[BUG]: Page cache usage causes post-write sync to fail
What happened?
This bug is specific to the Linux variant of Imager. When writing an image to a storage device that is also a target for a device-specific synchronisation operation, the sync op can time out with various bad effects. A prerequisite is that the destination storage has slower write speed than the read/decompress operation speed (typical for most target SD cards).
Here are two reproducers:
- Pi 5 8GB running Pi OS booted from USB and writing an image to SD
Insert a blank SD class A1 card in the SD slot and use imager in CLI mode to write it.

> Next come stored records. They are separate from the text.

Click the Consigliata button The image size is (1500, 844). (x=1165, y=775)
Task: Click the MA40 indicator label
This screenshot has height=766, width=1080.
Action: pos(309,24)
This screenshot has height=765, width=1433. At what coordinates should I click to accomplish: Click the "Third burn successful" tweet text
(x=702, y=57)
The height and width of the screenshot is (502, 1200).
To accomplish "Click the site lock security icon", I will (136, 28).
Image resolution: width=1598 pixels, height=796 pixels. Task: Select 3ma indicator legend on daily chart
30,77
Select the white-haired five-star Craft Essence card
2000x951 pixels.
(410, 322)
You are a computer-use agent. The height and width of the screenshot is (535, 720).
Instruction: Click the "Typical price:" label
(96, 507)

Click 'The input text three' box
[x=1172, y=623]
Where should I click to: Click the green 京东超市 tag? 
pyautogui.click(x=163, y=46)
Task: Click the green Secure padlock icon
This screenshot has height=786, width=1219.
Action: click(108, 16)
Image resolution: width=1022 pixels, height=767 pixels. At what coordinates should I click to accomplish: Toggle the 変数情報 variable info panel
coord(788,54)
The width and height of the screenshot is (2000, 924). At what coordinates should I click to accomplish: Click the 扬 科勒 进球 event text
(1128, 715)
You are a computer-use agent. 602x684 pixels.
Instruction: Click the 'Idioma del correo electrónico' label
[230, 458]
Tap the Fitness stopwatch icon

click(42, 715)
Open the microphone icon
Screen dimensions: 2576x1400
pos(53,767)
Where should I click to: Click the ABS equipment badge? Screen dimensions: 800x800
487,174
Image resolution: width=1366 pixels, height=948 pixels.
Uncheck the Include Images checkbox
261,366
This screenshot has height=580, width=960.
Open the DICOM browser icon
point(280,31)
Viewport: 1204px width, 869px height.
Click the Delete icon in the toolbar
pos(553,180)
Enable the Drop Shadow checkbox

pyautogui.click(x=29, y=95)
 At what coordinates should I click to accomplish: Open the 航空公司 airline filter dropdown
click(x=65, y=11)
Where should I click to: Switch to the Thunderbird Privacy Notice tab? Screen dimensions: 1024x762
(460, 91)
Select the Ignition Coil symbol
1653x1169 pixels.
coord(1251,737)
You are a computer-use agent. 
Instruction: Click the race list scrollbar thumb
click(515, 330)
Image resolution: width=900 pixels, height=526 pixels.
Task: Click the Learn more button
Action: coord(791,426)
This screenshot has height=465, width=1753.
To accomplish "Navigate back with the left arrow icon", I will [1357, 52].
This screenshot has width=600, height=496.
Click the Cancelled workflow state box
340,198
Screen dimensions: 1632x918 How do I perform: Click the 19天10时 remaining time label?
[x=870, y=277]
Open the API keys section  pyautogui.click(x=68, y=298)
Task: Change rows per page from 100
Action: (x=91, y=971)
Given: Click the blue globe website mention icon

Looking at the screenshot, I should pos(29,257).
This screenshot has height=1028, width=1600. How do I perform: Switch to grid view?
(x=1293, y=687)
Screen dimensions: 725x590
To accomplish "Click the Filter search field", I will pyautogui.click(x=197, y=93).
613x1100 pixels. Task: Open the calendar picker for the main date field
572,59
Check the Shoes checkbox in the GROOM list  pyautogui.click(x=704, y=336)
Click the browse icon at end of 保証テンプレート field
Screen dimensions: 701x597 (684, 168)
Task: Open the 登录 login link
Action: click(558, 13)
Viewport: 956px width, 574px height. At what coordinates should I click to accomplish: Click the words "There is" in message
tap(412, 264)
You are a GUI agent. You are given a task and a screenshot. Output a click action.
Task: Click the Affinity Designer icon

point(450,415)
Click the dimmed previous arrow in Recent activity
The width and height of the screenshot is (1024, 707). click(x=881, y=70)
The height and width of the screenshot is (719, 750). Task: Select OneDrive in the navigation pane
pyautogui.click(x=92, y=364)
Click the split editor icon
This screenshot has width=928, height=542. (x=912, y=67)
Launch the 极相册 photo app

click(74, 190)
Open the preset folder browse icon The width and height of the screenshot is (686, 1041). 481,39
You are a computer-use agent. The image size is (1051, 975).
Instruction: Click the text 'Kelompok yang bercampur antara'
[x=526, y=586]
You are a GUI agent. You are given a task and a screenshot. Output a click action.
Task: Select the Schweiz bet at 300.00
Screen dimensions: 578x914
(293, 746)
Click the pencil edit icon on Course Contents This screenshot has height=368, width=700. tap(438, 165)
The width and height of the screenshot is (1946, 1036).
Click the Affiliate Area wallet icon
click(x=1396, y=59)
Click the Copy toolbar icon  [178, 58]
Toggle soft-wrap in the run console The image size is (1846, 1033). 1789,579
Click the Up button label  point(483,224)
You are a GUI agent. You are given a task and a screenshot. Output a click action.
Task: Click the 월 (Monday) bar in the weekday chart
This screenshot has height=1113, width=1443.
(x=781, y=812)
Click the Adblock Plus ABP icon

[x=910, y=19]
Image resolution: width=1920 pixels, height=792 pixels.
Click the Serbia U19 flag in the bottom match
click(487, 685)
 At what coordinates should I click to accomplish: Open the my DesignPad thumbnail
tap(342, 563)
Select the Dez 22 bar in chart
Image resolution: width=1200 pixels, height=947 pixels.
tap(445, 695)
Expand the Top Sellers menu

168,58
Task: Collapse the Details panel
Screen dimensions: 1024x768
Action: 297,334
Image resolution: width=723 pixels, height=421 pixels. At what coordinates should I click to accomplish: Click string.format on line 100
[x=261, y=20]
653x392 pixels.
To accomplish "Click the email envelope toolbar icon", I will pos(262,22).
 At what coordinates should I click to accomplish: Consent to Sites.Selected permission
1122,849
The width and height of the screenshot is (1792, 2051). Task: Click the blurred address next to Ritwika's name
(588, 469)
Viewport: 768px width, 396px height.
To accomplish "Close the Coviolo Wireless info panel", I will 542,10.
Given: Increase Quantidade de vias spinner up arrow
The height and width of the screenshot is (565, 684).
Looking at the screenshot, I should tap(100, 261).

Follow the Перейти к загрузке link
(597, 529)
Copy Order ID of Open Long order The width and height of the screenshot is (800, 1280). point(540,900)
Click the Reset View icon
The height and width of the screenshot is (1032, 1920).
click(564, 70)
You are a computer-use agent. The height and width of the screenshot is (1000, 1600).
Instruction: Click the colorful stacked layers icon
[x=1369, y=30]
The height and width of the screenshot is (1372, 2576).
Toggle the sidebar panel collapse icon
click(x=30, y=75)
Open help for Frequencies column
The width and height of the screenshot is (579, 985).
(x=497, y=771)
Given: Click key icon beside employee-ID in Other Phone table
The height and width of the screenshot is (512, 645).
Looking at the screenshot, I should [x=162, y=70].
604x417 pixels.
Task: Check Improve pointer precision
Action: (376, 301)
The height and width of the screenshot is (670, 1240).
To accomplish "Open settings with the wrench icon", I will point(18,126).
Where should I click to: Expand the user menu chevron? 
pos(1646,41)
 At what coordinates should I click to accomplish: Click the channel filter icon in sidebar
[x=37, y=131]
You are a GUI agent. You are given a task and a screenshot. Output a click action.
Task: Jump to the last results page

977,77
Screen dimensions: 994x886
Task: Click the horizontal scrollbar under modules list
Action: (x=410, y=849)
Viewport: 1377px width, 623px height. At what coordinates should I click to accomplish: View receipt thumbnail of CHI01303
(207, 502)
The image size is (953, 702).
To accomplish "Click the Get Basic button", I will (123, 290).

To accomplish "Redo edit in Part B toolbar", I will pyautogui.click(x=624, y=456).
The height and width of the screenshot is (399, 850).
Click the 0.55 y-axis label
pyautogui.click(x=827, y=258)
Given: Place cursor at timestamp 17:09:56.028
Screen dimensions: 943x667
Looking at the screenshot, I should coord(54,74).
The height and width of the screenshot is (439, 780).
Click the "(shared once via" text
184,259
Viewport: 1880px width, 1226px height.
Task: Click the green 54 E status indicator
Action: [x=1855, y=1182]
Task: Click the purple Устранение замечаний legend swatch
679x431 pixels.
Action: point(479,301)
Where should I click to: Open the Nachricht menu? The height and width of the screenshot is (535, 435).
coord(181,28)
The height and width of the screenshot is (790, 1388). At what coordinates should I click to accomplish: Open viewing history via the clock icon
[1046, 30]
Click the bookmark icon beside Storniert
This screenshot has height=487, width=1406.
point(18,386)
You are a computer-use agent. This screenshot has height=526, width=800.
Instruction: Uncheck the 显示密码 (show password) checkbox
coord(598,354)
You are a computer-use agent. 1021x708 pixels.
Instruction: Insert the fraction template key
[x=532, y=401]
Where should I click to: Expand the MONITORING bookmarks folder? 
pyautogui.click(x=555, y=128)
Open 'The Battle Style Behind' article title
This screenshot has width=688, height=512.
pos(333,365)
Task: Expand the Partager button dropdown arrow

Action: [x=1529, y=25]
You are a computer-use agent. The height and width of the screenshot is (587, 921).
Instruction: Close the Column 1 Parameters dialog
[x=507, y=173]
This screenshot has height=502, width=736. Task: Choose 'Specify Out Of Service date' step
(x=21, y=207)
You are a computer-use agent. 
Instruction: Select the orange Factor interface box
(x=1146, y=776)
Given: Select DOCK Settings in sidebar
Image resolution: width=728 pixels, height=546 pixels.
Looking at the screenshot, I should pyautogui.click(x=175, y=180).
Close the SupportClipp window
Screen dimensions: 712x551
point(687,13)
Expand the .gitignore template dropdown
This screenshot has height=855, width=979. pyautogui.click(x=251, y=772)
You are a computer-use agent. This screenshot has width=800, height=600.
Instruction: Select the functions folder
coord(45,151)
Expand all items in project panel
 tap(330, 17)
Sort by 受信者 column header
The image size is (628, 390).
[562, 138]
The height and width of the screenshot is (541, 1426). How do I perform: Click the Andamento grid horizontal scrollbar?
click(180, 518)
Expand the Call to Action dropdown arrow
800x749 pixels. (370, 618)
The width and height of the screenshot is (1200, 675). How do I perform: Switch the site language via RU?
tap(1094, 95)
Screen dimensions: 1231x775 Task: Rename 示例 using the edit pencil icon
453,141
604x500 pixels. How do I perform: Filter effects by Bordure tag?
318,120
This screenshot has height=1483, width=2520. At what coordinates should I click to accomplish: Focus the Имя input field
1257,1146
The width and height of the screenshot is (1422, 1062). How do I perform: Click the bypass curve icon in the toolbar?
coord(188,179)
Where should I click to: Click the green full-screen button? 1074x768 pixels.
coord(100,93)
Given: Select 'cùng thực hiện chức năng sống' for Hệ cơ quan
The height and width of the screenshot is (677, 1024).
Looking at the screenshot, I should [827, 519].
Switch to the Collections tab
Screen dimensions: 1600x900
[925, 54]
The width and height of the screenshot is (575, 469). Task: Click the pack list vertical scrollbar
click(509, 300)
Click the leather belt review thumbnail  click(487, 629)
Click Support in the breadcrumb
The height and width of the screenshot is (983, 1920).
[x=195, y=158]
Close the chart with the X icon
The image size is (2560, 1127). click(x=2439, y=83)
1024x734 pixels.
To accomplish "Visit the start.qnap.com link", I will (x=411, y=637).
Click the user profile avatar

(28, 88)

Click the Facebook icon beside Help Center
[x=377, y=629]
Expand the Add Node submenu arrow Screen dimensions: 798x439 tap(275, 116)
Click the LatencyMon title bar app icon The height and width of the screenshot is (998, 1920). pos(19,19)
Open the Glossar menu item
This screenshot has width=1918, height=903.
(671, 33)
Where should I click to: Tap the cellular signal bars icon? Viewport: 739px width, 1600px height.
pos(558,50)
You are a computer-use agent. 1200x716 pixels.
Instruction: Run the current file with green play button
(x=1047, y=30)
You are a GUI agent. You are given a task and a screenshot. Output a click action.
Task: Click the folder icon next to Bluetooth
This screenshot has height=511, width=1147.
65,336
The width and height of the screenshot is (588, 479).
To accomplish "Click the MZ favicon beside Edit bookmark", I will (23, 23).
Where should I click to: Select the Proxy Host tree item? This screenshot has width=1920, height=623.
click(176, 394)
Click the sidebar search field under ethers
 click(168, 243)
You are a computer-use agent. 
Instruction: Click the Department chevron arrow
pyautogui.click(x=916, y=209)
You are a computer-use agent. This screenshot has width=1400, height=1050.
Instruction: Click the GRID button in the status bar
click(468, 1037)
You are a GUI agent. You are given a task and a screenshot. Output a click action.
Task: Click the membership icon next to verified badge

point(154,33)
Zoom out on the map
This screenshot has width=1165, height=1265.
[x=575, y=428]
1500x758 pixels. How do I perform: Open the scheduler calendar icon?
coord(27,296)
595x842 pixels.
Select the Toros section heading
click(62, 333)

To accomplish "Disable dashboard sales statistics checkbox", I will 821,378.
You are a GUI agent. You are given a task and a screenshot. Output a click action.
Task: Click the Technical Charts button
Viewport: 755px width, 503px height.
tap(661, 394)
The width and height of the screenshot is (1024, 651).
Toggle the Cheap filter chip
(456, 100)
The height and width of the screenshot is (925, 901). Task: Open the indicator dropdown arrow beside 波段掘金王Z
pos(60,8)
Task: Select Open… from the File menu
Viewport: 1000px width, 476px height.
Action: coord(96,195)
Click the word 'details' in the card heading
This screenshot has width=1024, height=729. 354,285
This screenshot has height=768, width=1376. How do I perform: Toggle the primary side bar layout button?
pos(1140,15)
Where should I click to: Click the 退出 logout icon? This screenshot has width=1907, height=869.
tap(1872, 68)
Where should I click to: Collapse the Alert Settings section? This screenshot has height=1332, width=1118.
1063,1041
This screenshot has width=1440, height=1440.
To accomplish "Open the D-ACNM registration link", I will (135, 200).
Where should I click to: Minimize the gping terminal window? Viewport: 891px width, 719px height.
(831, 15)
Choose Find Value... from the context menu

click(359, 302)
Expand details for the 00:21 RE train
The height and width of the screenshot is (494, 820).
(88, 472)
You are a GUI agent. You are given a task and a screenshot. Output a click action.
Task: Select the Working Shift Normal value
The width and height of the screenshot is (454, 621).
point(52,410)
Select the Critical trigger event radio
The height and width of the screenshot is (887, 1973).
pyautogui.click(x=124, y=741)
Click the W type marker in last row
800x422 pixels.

While writing, the buffers/page cache usage reported will climb to use the vast majority of the free RAM. At or near the 100% step in the progress bar, the sync op is issued, takes more than 2 minutes to complete, and this causes a splat in dmesg:
[ 726.451032] INFO: task kworker/1:0:2147 blocked for more than 120 seconds.
[ 726.451043] Not tainted 6.12.47-v8-16k+ #635
[ 726.451046] "echo 0 > /proc/sys/kernel/hung_task_timeout_secs" disables this message.
[ 726.451048] task:kworker/1:0 state:D stack:0 pid:2147 tgid:2147 ppid:2 flags:0x00000008
[ 726.451056] Workqueue: events_freezable mmc_rescan
[ 726.451067] Call trace:
[ 726.451069] __switch_to+0xf0/0x160
[ 726.451076] __schedule+0x330/0xb68
[ 726.451080] schedule+0x3c/0x148
[ 726.451084] __mmc_claim_host+0xbc/0x1f0
[ 726.451088] mmc_get_card+0x3c/0x58
[ 726.451093] mmc_sd_detect+0x28/0xa0
[ 726.451097] mmc_rescan+0x94/0x330
[ 726.451101] process_one_work+0x15c/0x3c0
[ 726.451107] worker_thread+0x2e4/0x3f0
[ 726.451111] kthread+0x120/0x130
[ 726.451115] ret_from_fork+0x10/0x20
[ 811.206493] mmcblk0: p1 p2
[ 811.282818] mmcblk0: p1 p2
The process eventually succeeds (the final write to the partition table causes a re-enumeration).
- Writing to a Pi exposing storage via USB mass-storage gadget
A different variation of this is seen with a Pi 4/5 4GB running Pi OS, and writing to a Pi 4/5 exposing its SD card via mass-storage gadget. The dirty page counts on the gadget Pi climb to a significant fraction of total RAM. In this case, the sync op on the mass-storage interface times out and causes Linux to do a device reset, which is badly handled by the gadget.
Imager should have some notion of synchronously writing to/checkpointing writes to the underlying block device in both cases - avoiding buffer bloat which also causes the progress bar to be quite inaccurate.
Version
1.9.6 (Default)
What host operating system were you using?
Debian and derivatives (eg Ubuntu)
Host OS Version
Raspberry Pi OS bookworm
Selected OS
Raspberry Pi OS bookworm
Which Raspberry Pi Device are you using?
Raspberry Pi 5, 500, and Compute Modules 5
What kind of storage device are you using?
Other
OS Customisation
- [ ] Yes, I was using OS Customisation when the bug occurred.
Relevant log output
Bug report accepted, scheduled for 2.0.
2.0 will introduce an adaptive pending-write window. Devices with more RAM that may just be suffering bus contention will get a 256MiB write window or 7 second hard limit, before an enforced sync. Devices with less RAM will get a 16MiB write window, or a 3 second hard limit, before an enforced sync.
This mechanism will be applied across Windows, macOS and Linux for consistency - though we've only observed this on Linux, it's certainly plausible on the other OSes.
This appears to be resolved as of 2.0 rc7 (not using the exact failing flash storage as last time, but a device that's similarly slow to write)
Thanks for the confirmation, @P33M. Closing as fixed, with 2.x-series releases.